Data records:
###
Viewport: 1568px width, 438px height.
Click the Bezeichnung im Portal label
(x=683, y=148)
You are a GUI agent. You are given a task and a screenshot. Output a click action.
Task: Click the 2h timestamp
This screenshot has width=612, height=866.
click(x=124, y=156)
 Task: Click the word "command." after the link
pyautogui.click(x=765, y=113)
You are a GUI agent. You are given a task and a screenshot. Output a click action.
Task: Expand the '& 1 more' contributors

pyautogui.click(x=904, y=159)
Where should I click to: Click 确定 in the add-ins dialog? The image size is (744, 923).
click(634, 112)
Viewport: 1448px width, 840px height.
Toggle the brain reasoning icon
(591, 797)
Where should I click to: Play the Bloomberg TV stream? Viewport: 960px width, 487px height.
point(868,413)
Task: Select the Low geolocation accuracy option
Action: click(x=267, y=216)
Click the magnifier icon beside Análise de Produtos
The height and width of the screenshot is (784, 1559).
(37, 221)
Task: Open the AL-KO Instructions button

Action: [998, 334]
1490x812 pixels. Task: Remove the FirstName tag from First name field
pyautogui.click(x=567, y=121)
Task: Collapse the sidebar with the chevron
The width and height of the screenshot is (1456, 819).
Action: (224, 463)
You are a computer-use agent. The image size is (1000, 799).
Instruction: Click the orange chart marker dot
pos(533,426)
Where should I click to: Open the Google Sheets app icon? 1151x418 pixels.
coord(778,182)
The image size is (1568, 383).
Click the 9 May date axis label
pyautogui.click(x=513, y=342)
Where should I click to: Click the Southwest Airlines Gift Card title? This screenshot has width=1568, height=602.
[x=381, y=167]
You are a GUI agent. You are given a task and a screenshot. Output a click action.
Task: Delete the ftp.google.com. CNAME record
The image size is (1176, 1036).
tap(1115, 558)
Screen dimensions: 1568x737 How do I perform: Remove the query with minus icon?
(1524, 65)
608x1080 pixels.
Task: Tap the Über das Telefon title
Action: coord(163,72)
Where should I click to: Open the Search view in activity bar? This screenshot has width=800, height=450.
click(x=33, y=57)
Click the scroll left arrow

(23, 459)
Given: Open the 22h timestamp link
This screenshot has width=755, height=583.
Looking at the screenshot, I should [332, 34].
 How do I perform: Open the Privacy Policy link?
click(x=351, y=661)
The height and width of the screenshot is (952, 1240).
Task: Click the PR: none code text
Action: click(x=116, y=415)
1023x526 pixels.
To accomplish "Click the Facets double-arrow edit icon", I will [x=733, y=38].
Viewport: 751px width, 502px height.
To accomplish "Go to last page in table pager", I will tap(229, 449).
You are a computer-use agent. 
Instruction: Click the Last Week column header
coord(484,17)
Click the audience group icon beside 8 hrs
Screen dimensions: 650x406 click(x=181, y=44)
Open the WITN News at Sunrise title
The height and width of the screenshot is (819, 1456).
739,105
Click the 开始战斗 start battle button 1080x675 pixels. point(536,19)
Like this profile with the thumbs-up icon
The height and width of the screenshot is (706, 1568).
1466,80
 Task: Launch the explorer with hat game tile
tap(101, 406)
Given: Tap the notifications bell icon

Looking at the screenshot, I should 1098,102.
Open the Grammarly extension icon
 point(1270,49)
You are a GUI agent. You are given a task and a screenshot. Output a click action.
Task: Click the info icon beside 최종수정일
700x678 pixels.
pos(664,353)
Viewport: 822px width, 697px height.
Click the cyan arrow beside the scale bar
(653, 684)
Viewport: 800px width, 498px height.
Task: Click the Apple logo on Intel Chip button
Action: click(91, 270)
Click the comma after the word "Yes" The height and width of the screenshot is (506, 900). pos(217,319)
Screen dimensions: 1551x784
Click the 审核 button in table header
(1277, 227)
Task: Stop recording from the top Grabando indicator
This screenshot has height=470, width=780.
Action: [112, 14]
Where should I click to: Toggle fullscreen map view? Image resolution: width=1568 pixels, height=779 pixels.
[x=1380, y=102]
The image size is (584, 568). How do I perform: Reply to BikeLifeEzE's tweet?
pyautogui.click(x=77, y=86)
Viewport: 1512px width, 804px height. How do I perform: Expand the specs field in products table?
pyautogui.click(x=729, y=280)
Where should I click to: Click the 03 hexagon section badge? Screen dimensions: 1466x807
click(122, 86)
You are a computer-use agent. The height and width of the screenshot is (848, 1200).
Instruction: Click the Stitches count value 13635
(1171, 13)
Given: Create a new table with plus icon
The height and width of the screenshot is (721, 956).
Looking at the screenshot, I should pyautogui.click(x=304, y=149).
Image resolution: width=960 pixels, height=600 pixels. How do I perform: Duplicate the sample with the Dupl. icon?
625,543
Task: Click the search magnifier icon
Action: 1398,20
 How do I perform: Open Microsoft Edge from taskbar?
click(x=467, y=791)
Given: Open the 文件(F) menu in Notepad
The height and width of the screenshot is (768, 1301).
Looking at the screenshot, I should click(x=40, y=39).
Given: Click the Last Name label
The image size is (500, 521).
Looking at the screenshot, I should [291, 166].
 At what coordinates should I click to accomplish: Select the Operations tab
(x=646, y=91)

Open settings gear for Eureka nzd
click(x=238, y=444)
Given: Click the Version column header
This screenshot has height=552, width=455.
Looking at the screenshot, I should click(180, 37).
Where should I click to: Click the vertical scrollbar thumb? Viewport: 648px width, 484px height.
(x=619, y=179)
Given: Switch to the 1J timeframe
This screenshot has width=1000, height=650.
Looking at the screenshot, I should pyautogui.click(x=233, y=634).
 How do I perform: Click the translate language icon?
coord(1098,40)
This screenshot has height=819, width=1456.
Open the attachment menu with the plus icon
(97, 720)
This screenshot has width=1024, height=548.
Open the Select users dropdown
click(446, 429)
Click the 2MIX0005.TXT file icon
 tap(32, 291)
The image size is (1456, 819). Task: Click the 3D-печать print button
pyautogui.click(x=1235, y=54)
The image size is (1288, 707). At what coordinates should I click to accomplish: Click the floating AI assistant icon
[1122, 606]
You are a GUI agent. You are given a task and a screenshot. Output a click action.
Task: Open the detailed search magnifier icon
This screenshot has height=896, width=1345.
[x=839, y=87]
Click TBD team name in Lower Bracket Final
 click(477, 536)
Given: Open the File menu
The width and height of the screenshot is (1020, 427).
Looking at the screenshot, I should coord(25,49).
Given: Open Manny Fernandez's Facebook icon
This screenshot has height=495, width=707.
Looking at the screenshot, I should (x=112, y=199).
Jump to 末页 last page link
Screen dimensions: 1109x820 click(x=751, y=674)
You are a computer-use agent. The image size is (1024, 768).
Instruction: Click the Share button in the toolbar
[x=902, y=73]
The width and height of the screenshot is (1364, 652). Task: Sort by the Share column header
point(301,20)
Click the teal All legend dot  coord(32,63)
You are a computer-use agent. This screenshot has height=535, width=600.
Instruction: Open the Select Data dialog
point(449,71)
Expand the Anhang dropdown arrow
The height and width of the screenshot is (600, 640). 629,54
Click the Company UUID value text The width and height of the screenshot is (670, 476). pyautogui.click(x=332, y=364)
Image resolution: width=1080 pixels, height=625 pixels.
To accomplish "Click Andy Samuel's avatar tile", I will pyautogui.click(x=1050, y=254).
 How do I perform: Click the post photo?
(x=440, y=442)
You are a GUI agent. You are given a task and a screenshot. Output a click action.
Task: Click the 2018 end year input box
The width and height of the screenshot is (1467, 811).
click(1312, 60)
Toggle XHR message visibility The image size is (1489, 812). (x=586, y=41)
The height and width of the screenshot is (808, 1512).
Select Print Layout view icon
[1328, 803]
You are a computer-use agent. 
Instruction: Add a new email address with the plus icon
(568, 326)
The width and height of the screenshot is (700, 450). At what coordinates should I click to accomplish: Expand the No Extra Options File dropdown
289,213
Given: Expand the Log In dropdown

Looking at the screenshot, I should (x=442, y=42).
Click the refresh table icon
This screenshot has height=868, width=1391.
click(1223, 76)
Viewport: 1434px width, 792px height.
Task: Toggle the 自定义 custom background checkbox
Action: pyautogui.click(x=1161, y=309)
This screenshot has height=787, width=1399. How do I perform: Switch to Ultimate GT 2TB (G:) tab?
###
Print the entries unchanged, from the line with "Image resolution: width=960" up to and including the line with "[1122, 606]".

_Exercise result_:
Image resolution: width=960 pixels, height=600 pixels. How do I perform: Duplicate the sample with the Dupl. icon?
625,543
Task: Click the search magnifier icon
Action: 1398,20
 How do I perform: Open Microsoft Edge from taskbar?
click(x=467, y=791)
Given: Open the 文件(F) menu in Notepad
The height and width of the screenshot is (768, 1301).
Looking at the screenshot, I should click(x=40, y=39).
Given: Click the Last Name label
The image size is (500, 521).
Looking at the screenshot, I should [291, 166].
 At what coordinates should I click to accomplish: Select the Operations tab
(x=646, y=91)

Open settings gear for Eureka nzd
click(x=238, y=444)
Given: Click the Version column header
This screenshot has height=552, width=455.
Looking at the screenshot, I should click(180, 37).
Where should I click to: Click the vertical scrollbar thumb? Viewport: 648px width, 484px height.
(x=619, y=179)
Given: Switch to the 1J timeframe
This screenshot has width=1000, height=650.
Looking at the screenshot, I should pyautogui.click(x=233, y=634).
 How do I perform: Click the translate language icon?
coord(1098,40)
This screenshot has height=819, width=1456.
Open the attachment menu with the plus icon
(97, 720)
This screenshot has width=1024, height=548.
Open the Select users dropdown
click(446, 429)
Click the 2MIX0005.TXT file icon
 tap(32, 291)
The image size is (1456, 819). Task: Click the 3D-печать print button
pyautogui.click(x=1235, y=54)
The image size is (1288, 707). At what coordinates should I click to accomplish: Click the floating AI assistant icon
[1122, 606]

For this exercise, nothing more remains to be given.